_What this task involves_:
From the line containing "Task: Click 上一页 pagination button" through the last line of the data, both ends included, write out every line exactly; omit the pictures.

START Data for processing

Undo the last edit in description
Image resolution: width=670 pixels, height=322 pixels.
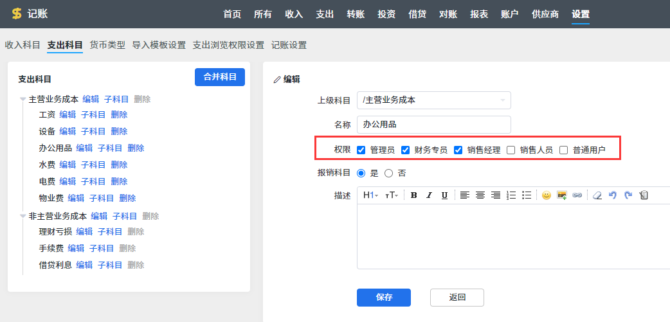pos(612,195)

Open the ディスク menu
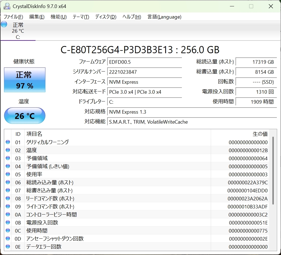[x=105, y=17]
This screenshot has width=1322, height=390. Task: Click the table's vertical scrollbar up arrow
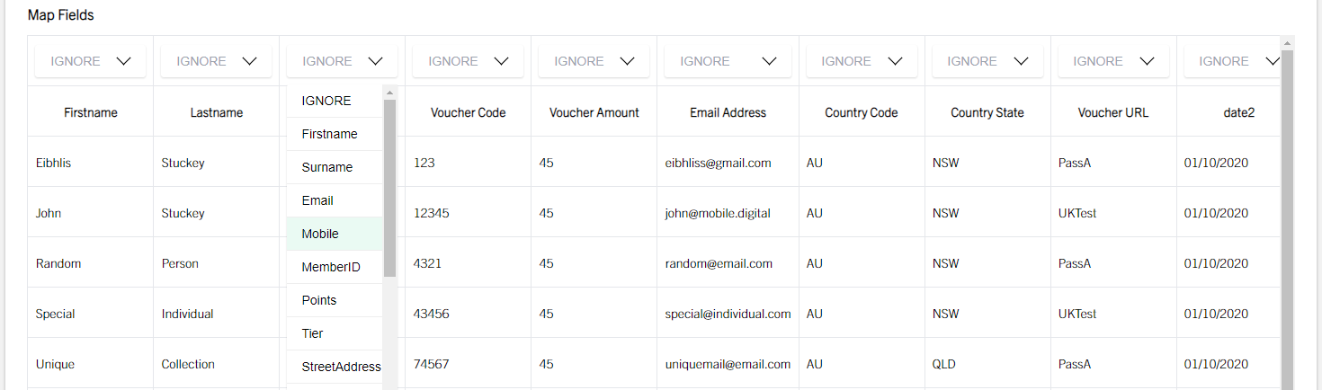[1287, 42]
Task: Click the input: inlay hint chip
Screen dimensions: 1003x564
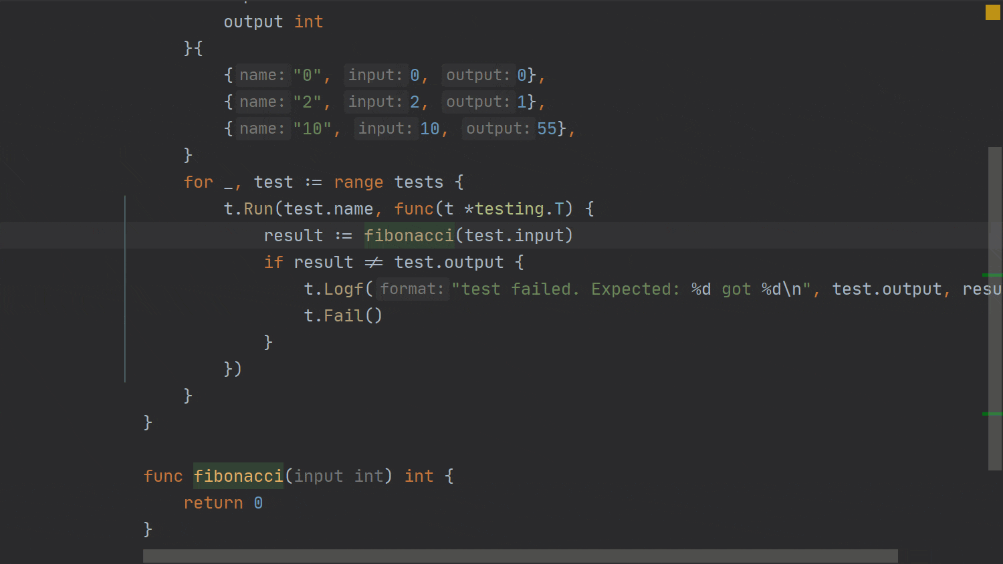Action: point(375,75)
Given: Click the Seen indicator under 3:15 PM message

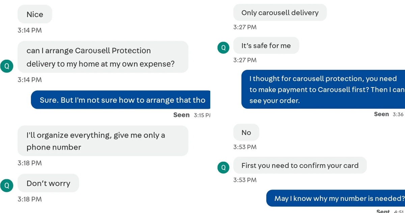Looking at the screenshot, I should click(x=181, y=115).
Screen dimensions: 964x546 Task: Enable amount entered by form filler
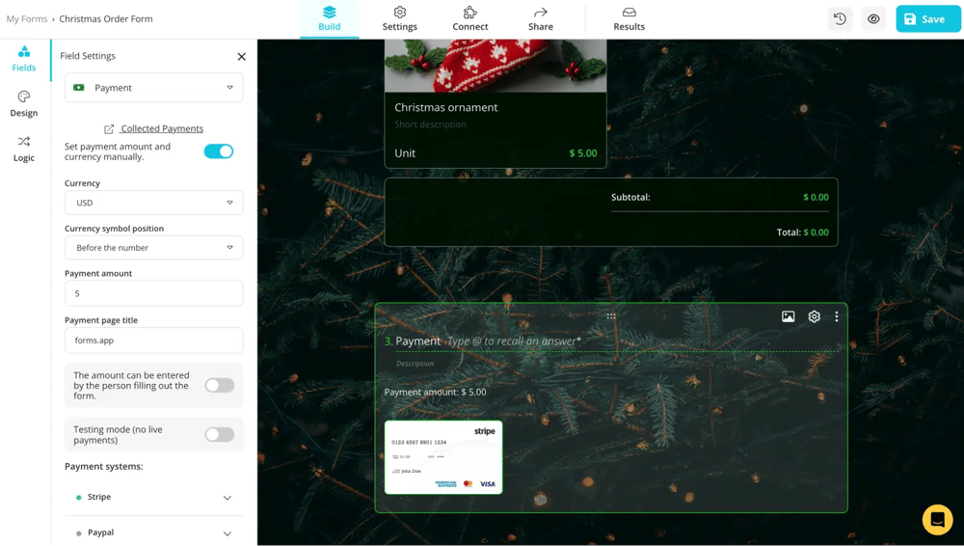[219, 385]
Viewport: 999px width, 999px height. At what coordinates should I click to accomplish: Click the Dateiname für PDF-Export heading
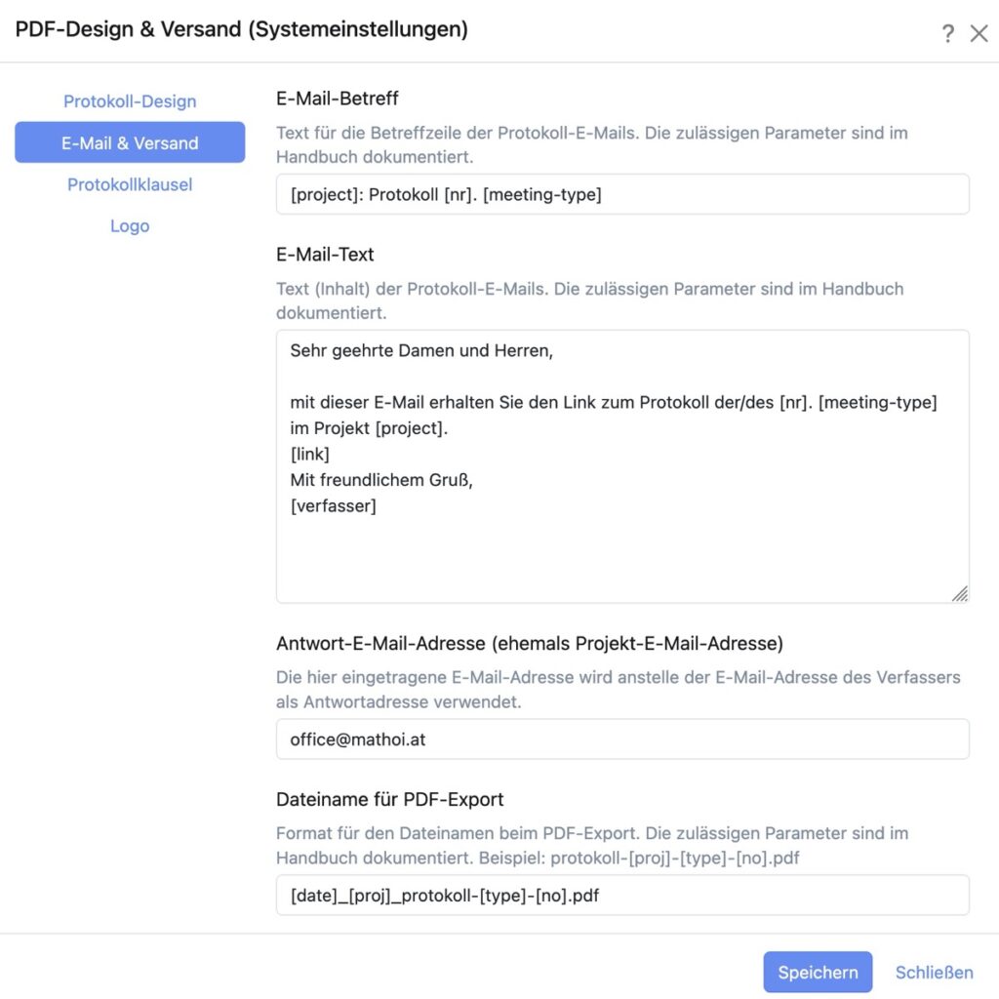390,800
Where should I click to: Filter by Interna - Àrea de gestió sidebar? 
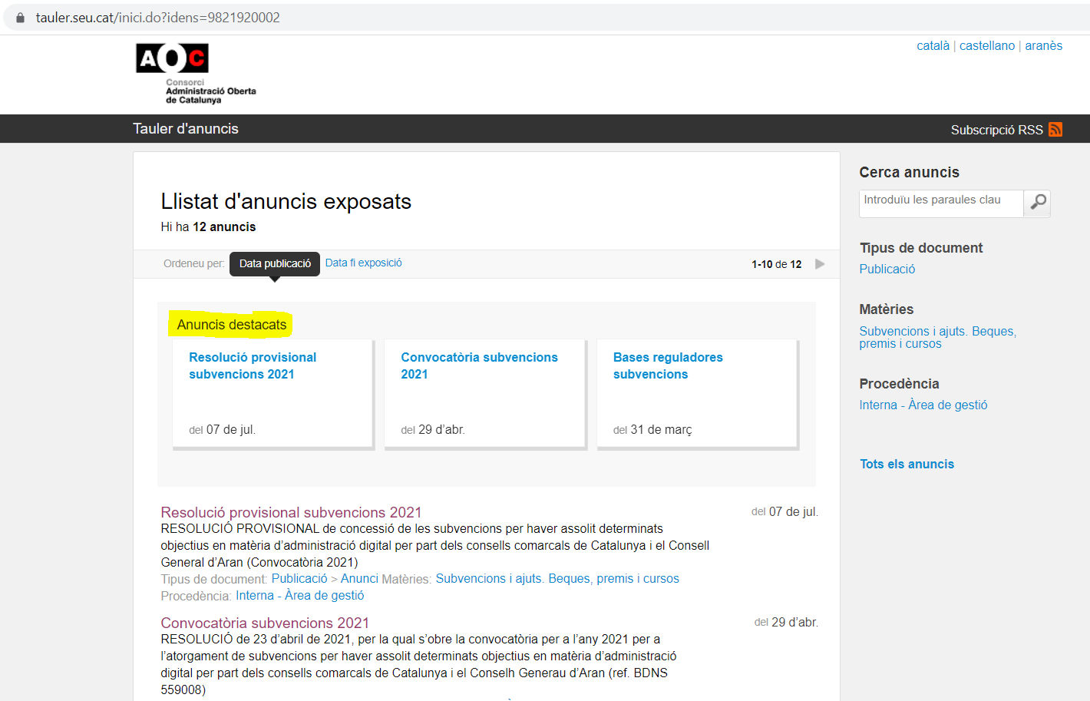click(x=923, y=405)
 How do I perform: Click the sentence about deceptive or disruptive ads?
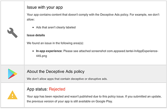67,79
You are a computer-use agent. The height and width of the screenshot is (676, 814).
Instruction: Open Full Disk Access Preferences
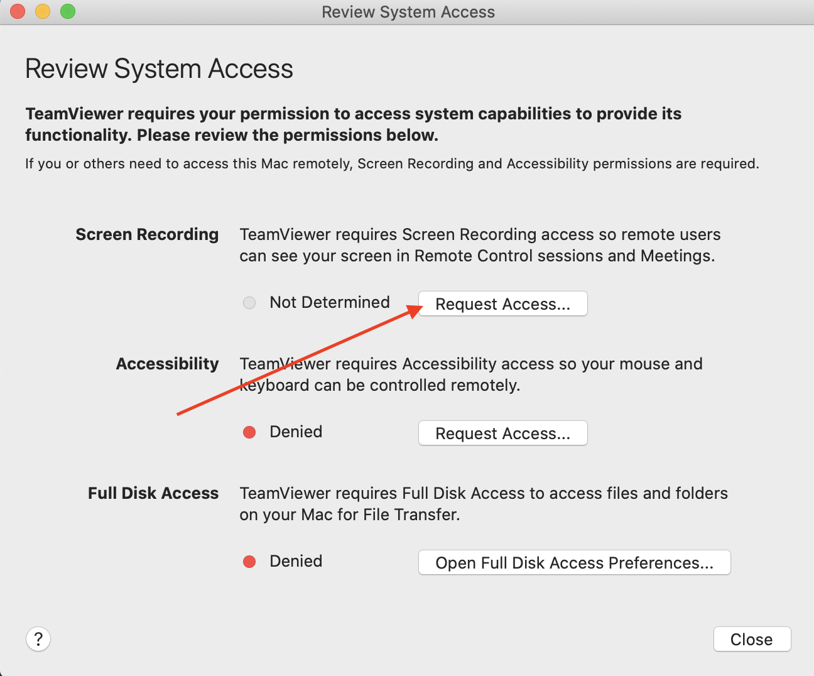pyautogui.click(x=575, y=562)
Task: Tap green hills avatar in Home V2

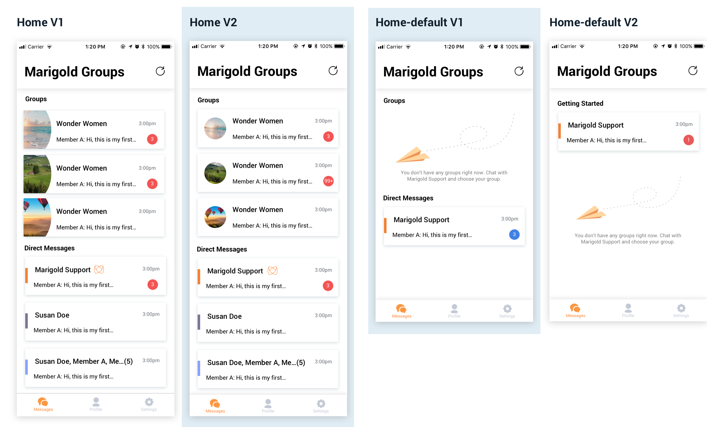Action: point(215,173)
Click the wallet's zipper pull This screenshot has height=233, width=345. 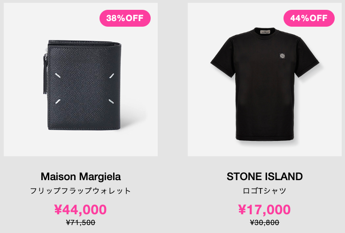coord(45,73)
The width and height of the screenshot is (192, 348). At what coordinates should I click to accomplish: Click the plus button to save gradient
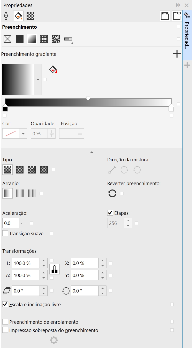click(177, 54)
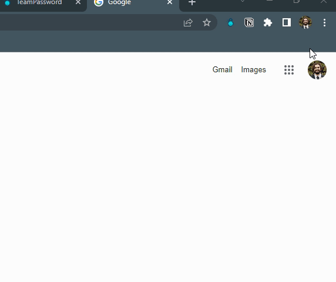Toggle the Chrome side panel
This screenshot has height=282, width=336.
click(287, 22)
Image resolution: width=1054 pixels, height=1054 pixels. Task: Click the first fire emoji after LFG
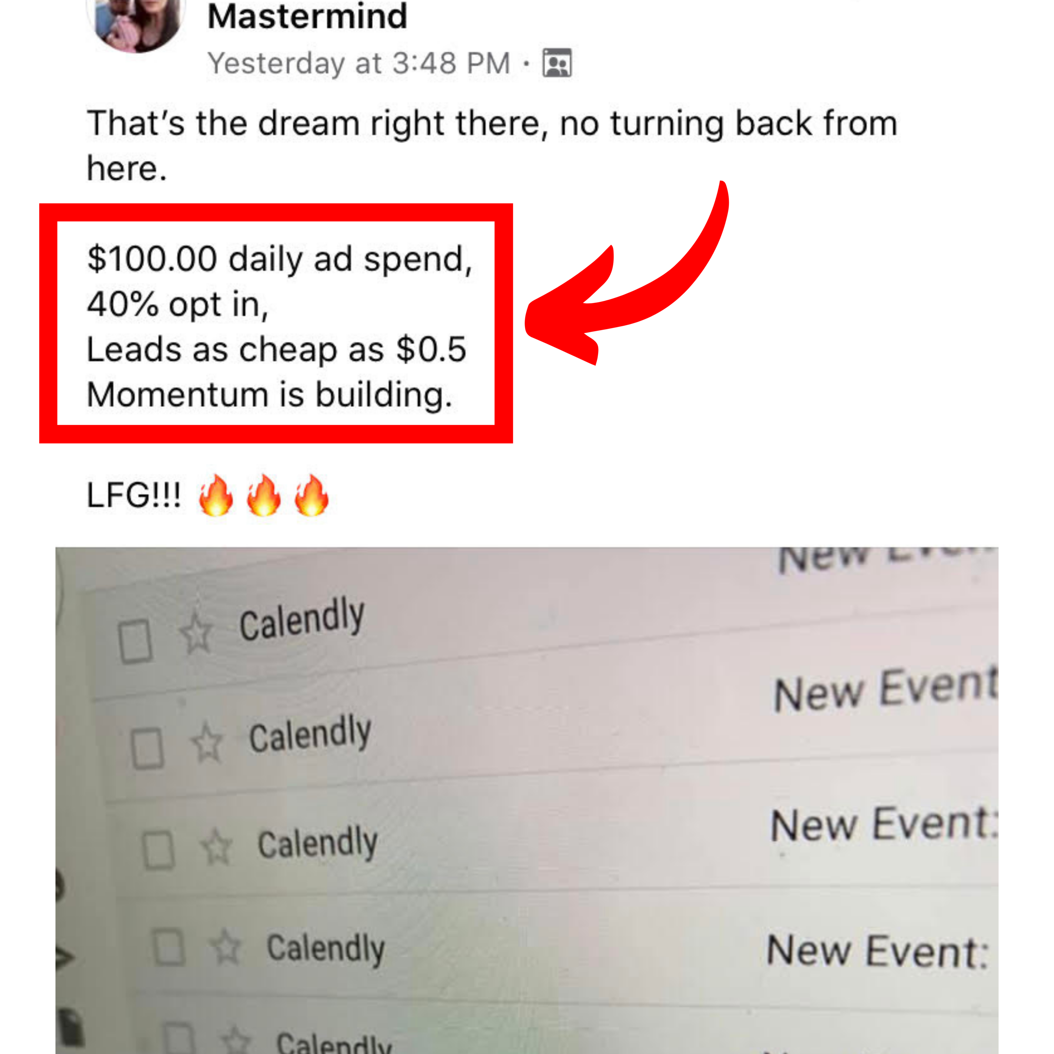coord(216,495)
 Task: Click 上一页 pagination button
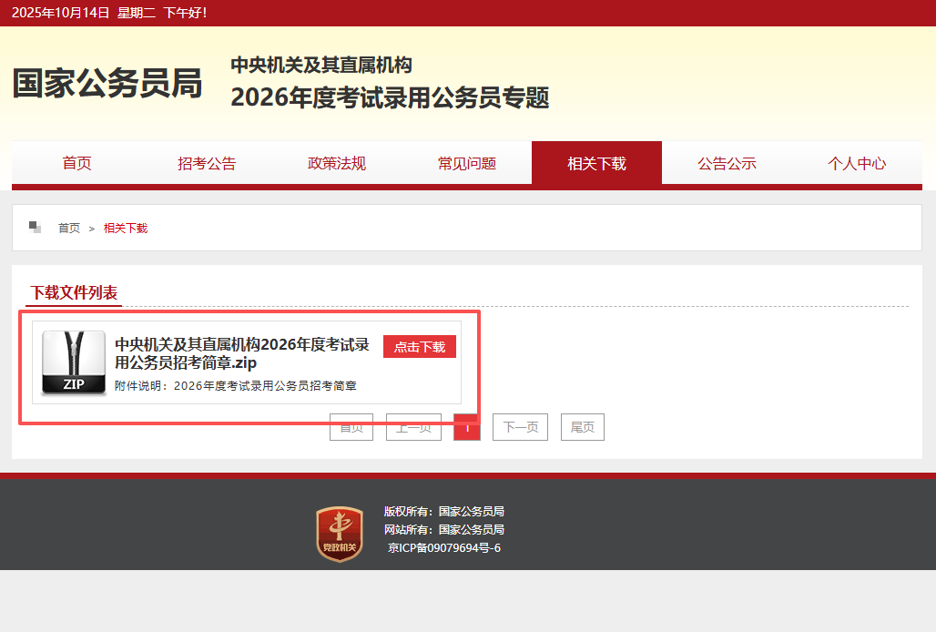413,427
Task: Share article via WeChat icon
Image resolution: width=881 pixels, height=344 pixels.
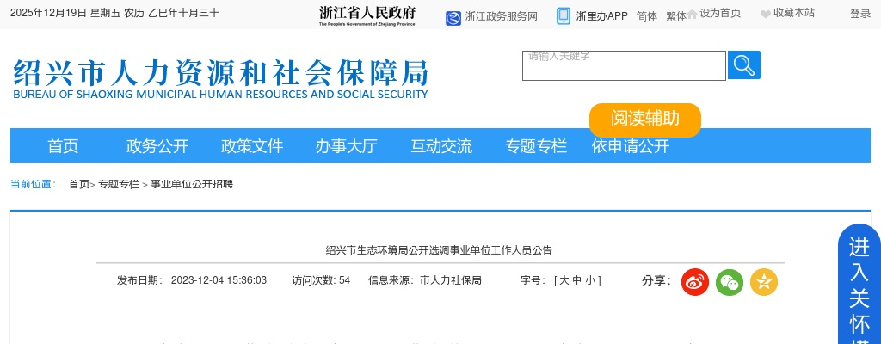Action: coord(730,282)
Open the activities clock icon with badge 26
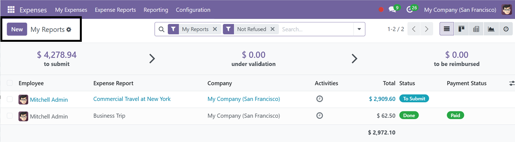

END Data for processing

_Answer to this problem_:
 Task: Click 上一页 pagination button
413,427
Task: Share article via WeChat icon
Image resolution: width=881 pixels, height=344 pixels.
Action: coord(730,282)
Open the activities clock icon with badge 26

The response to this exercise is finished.